Rediscovering the RSync Algorithm

A:Ok, you’re synchronizing this over the web;
and what do you use for the synchronization?
B: Oh, we implemented the rsync algorithm.
A: uhu. And what do you do with really big files?
B: The same.
A: And you also synchronise folders?
B: Yes.
A: And how do you do that?
B: we iterate over the folder, using the algorithm on every file, recursing over subfolders.
A: Can you try 2 things for me? First, a very large file; and second, a large codebase, and see if it holds.

Introduction

First of all, I am an admirer of the (original) rsync algorithm. (I think) it was a first stab at file synchronization, and it was so good people still implement it today.
But if you don’t understand its strenghts and weaknesses you might be in for a disappointment.

The Problem

You have 2 files, A’ and A that are different but alike. They reside on 2 different locations connected through a network. You want to make A’ identical to A.

The simplest solution is to just copy A, but given the similarity between the two files, there has to be a better way.

Historical Interlude

Networks used to be notoriously bad in the early 90s. Everybody who was transferring archives over large distances instinctively knew about a critical download size.
If the archive was too large, it would take too long, yielding a 100% chance something would go wrong somewhere resulting in an interrupted download. Even if the (up- or) download succeeded, chances were a small part of the file got corrupted, and you had to start over. The two first alleviations to this problem were checksums to detect accidental corruptions, and resumptions (being able to start a download at a certain offset).

_RECORD EXTRACTS_
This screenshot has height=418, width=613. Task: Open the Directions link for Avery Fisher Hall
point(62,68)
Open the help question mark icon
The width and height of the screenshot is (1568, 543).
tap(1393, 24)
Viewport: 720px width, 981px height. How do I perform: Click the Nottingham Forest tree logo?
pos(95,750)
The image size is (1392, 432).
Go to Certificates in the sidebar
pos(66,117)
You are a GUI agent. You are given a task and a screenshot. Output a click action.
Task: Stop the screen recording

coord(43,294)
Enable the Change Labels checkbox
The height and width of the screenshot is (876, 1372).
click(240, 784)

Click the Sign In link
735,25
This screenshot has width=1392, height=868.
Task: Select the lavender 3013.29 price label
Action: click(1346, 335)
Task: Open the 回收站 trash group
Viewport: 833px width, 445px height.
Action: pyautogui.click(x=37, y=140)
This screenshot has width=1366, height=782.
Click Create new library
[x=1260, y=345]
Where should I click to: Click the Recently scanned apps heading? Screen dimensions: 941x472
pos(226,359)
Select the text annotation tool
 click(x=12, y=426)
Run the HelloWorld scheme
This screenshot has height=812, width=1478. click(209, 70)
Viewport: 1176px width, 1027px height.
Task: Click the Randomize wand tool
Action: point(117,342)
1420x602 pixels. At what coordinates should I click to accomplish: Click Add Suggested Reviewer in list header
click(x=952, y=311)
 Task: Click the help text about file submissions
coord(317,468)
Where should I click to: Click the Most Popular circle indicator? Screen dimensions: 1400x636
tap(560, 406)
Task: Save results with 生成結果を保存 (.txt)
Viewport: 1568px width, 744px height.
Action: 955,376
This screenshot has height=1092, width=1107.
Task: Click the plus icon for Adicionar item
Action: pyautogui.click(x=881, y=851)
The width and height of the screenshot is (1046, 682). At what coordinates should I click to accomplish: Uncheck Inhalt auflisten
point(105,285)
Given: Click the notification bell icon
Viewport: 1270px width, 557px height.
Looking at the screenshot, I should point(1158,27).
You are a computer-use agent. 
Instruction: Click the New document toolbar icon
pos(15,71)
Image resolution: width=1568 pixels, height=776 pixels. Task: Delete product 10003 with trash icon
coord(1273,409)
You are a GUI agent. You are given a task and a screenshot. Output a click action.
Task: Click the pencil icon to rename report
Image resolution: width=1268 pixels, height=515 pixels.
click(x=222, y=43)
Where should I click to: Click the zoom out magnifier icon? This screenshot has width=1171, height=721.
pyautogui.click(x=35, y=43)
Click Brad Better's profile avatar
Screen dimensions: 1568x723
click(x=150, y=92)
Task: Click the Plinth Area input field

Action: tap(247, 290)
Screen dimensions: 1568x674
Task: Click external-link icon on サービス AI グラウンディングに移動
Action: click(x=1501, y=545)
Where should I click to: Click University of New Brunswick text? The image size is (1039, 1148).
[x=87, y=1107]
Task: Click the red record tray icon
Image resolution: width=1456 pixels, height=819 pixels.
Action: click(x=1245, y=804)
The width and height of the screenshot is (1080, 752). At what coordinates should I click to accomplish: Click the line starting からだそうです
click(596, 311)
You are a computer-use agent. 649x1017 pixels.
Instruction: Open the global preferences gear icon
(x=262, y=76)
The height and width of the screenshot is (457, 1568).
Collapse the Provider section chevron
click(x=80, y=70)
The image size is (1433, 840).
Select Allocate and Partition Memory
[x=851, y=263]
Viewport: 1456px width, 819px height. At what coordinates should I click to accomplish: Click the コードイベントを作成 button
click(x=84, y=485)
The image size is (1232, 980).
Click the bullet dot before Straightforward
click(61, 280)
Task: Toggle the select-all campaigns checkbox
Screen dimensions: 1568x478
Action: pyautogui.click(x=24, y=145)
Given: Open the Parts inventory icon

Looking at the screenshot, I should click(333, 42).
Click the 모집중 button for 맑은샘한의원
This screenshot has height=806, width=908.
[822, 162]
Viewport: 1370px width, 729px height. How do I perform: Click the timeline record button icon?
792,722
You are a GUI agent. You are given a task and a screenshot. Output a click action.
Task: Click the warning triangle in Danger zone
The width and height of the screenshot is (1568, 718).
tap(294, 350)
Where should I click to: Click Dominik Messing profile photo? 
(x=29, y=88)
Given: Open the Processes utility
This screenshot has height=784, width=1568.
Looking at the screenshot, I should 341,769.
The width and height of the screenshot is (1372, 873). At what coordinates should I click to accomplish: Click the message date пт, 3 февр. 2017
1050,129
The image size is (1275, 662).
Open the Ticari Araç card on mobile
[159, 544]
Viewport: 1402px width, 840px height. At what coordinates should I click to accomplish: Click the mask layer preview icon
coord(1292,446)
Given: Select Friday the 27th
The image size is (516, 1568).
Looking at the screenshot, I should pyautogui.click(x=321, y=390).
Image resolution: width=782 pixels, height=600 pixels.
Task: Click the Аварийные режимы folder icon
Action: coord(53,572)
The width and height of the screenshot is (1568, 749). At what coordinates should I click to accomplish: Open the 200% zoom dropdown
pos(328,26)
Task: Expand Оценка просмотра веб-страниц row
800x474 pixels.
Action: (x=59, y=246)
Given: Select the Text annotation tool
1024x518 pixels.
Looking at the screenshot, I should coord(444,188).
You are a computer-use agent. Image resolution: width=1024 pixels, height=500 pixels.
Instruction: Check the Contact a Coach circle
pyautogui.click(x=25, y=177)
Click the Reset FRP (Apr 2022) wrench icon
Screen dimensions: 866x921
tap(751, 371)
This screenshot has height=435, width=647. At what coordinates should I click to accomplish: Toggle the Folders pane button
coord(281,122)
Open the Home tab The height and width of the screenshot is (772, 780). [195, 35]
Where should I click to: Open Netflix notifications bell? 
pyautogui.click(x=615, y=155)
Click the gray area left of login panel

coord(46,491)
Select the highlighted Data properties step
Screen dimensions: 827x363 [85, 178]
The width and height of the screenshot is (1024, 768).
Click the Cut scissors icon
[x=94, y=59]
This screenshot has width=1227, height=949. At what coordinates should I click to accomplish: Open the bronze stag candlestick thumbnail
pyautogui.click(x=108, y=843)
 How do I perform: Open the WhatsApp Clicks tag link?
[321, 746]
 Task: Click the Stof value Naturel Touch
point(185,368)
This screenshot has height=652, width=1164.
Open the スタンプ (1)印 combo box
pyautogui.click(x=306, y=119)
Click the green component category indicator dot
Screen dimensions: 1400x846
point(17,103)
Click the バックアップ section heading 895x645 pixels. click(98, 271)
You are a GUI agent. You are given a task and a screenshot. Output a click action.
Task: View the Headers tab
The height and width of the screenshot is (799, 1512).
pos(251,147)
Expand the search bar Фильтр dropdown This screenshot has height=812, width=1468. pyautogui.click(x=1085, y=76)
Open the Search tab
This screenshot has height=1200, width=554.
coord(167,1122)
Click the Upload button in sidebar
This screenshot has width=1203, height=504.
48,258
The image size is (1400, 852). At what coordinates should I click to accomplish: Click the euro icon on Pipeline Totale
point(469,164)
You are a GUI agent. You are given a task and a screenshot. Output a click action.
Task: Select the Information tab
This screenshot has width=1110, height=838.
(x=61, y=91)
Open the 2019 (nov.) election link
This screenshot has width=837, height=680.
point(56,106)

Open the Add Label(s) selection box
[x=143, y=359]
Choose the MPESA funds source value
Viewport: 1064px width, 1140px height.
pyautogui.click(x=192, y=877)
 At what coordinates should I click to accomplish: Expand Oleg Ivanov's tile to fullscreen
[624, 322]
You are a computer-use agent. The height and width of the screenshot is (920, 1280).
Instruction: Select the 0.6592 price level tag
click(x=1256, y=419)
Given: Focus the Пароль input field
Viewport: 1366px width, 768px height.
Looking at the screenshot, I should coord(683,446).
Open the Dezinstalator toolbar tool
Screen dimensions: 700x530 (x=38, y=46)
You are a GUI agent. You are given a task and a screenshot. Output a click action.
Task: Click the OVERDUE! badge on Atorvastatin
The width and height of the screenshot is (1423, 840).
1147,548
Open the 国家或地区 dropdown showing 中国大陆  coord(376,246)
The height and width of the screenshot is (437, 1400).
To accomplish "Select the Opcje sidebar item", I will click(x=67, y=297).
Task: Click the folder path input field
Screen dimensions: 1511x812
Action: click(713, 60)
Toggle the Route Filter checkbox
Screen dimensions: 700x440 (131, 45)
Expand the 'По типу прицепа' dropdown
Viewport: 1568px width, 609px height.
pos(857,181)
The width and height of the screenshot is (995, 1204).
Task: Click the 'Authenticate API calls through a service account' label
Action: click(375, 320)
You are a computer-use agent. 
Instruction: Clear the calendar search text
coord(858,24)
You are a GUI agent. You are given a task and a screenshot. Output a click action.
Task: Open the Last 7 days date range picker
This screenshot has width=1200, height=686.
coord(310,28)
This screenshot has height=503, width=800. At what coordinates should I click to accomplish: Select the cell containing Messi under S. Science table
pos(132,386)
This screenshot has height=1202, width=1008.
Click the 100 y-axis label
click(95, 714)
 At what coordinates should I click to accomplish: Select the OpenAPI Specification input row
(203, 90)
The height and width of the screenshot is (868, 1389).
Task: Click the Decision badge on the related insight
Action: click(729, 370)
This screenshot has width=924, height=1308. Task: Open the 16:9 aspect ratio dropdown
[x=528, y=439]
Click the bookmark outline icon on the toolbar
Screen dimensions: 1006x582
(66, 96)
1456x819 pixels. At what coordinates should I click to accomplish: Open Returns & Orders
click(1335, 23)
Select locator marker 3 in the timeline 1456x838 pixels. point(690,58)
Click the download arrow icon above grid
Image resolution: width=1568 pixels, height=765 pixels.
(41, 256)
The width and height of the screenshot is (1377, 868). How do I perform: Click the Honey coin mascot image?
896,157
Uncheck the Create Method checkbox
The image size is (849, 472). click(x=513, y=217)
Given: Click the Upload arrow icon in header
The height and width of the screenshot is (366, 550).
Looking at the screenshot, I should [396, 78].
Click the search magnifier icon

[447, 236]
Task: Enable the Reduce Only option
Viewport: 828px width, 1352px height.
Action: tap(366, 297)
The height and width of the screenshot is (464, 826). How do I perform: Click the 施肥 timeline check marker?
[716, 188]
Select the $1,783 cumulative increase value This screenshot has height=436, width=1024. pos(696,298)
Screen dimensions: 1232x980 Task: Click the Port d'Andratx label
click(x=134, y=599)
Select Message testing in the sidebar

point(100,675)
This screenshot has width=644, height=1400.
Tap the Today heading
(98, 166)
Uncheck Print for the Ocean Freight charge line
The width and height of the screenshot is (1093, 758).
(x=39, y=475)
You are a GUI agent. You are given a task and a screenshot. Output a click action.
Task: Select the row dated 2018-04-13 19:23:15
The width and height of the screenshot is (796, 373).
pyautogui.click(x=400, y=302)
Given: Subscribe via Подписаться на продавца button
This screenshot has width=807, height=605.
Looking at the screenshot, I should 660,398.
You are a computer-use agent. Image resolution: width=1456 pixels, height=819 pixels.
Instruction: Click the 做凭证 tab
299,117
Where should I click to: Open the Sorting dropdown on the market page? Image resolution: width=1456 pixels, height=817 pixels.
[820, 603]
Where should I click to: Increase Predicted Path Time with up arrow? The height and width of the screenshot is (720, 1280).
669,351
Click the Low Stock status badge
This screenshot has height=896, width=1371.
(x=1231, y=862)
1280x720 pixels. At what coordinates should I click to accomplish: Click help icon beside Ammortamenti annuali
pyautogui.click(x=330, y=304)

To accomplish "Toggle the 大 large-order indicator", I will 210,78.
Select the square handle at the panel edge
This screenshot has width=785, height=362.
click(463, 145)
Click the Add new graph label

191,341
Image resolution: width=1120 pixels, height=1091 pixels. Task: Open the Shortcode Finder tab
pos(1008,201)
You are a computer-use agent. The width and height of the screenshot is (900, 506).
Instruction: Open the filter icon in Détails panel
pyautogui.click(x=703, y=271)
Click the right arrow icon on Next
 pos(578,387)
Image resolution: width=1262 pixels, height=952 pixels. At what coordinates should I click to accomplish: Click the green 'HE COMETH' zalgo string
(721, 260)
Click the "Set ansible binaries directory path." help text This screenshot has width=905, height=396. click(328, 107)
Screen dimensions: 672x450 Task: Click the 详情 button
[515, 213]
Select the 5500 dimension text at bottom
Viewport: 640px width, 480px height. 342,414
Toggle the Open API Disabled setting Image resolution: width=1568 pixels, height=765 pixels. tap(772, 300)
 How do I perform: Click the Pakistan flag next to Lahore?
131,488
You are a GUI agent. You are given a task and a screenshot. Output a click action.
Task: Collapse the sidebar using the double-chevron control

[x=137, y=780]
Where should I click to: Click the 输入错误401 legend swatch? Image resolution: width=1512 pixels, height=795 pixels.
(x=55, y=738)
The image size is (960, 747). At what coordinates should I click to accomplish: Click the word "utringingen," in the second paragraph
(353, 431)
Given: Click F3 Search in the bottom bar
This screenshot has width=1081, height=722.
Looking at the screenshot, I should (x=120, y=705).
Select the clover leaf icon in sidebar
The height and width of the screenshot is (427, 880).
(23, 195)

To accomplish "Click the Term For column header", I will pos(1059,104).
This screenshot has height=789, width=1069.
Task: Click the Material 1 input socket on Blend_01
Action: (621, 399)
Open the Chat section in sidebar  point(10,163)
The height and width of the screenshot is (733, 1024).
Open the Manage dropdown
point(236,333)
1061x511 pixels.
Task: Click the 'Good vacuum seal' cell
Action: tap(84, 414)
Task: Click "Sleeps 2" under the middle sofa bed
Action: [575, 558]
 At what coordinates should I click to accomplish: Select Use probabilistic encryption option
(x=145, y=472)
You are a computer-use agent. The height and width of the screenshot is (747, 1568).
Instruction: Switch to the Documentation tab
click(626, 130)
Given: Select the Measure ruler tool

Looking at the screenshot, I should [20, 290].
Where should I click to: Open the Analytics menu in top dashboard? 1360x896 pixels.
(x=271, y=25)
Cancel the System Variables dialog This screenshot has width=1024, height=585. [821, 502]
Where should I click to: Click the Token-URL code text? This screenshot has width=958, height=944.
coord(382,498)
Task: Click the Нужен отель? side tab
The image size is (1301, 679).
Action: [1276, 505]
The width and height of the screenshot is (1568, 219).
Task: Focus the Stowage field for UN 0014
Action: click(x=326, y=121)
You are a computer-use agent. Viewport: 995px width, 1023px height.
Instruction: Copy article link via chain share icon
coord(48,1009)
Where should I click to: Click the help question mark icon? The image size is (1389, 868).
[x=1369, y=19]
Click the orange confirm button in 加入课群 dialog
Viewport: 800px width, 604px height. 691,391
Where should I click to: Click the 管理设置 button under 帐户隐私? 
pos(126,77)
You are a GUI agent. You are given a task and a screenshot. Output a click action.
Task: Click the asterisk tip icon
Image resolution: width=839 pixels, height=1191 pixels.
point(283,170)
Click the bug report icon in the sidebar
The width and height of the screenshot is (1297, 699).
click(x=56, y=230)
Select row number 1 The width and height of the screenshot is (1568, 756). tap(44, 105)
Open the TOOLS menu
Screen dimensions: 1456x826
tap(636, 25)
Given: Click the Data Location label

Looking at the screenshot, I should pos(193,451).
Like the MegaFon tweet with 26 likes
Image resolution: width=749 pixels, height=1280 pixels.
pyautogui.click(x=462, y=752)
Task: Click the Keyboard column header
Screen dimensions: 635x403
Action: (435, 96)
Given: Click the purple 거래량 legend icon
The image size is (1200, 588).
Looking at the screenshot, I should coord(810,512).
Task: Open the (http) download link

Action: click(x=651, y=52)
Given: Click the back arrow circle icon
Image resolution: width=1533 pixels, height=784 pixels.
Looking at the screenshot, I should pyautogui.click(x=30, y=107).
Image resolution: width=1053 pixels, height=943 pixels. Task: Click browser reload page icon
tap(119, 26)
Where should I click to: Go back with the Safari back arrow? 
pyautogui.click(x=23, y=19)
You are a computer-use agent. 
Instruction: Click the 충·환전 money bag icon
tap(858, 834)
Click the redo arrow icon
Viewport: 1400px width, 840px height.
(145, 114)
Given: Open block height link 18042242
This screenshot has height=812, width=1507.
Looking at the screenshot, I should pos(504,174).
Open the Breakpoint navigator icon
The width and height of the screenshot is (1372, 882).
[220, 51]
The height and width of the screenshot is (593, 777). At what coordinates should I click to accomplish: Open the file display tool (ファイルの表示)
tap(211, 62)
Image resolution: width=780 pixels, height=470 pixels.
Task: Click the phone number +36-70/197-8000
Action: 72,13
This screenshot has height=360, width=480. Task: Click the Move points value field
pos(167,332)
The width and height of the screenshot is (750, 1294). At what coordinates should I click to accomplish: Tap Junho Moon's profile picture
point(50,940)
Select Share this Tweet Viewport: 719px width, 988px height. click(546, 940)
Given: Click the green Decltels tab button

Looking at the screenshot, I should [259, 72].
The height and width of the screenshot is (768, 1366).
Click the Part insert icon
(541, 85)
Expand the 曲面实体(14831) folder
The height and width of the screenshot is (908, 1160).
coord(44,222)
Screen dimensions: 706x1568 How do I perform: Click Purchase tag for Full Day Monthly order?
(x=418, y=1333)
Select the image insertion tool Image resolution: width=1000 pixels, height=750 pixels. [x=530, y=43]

_AIM OF THE TASK_
In the rsync article, turn the paragraph beginning "You have 2 files" into a short bulleted list that keeps its main facts. Rely only on the rsync article to answer.

_ANSWER_
- A’ and A are two files that are different but alike.
- They are in two different locations connected by a network.
- The goal is to make A’ identical to A.